Address correspondence and reprint requests to
Vicki L. Campbell, Veterinary Medical Center, Colorado State University, 300 West Drake Road, Fort Collins, CO 80523, USA. Email: vicki.campbell@colostate.edu

Abstract

Objective – To describe a case of barbiturate toxicosis in a dog secondary to ingestion of a previously buried euthanized goat carcass and to discuss the utility of urine drug testing in diagnosing barbiturate toxicosis.

Case Summary – A 6-year-old neutered male Border Collie was presented to a university veterinary teaching hospital for evaluation of ataxia and acute collapse. Past pertinent history included Addison's disease that had been managed for 1 year. A companion dog was seen 12 hours earlier chewing on the partially decomposed head of a goat that had been euthanized 47 days previously and buried on the owner's property. The dog was laterally recumbent, unresponsive to stimuli, and hypothermic on physical examination. Initial blood work revealed hyponatremia and hyperkalemia, with a Na/K ratio of 18.5. The dog was volume resuscitated and received an injection of dexamethasone sodium phosphate due to a suspected Addisonian crisis. Despite this treatment, the dog remained laterally recumbent and unresponsive to stimuli. A urine drug screen was performed and was positive for barbiturates. A diagnosis of barbiturate toxicosis secondary to ingestion of a euthanized goat carcass was made. The dog was treated supportively over 12 hours with IV fluids and activated charcoal. The dog was able to walk 11 hours after presentation and was subsequently discharged from the hospital.

• Data segment
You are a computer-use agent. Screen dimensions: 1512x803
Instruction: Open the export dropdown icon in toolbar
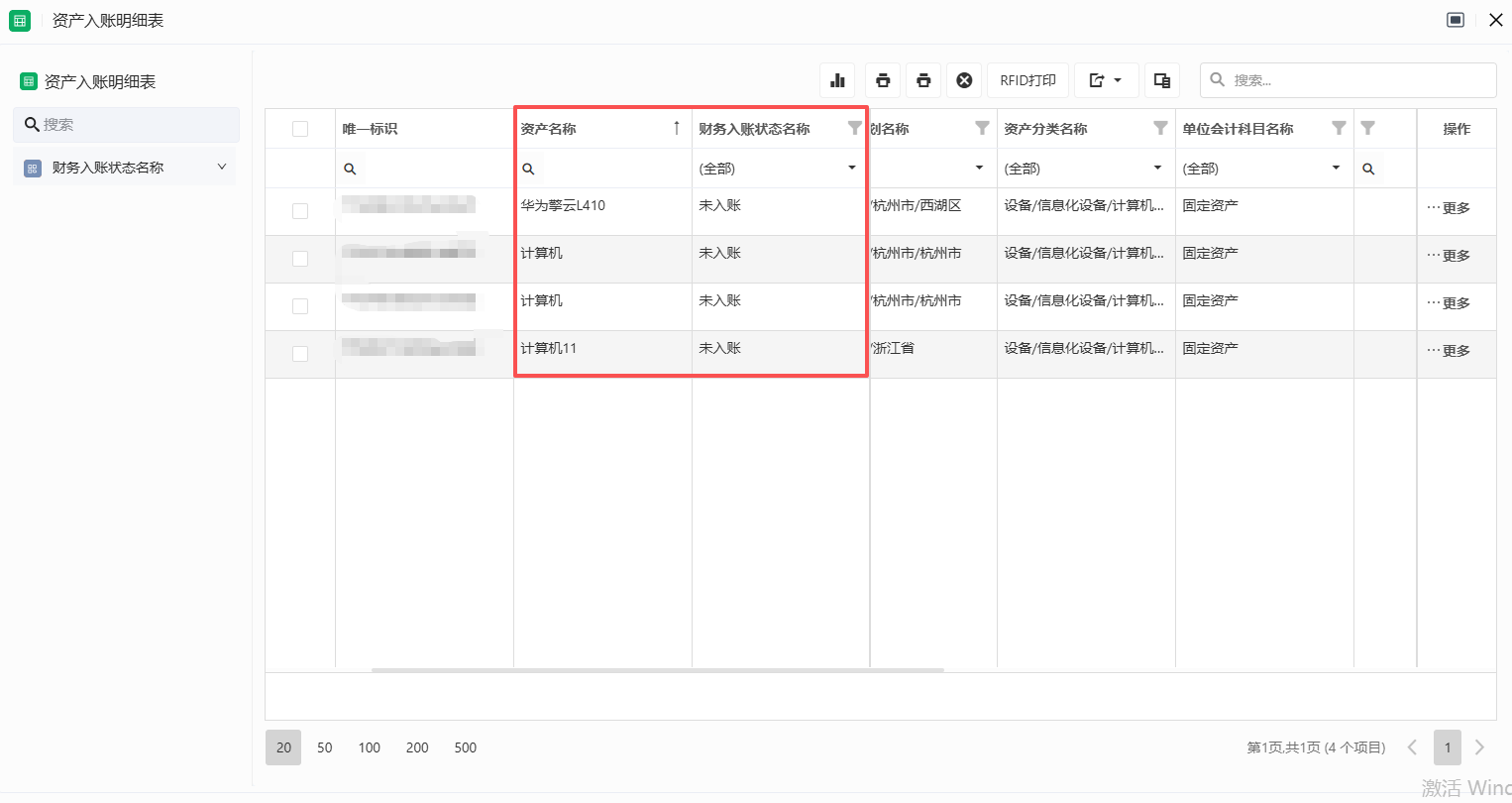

• Exercise 1
Answer these questions using the case abstract. Mark each answer with the letter of its question.
(a) How old was the Border Collie, and what signs led to its presentation?
(b) What Na/K ratio did the initial blood work show?
(c) How many hours after presentation was the dog able to walk?
• Exercise 2
Summarize the case abstract in two sentences.

• Solution 1
(a) The dog was 6 years old and was presented for ataxia and acute collapse.
(b) The Na/K ratio was 18.5.
(c) The dog was able to walk 11 hours after presentation.

• Solution 2
A 6-year-old neutered male Border Collie with Addison's disease was presented for ataxia and acute collapse and was treated for a suspected Addisonian crisis, but it remained laterally recumbent and unresponsive. A urine drug screen positive for barbiturates led to a diagnosis of barbiturate toxicosis secondary to ingestion of a euthanized goat carcass, and after supportive treatment with IV fluids and activated charcoal, the dog walked 11 hours after presentation and was discharged.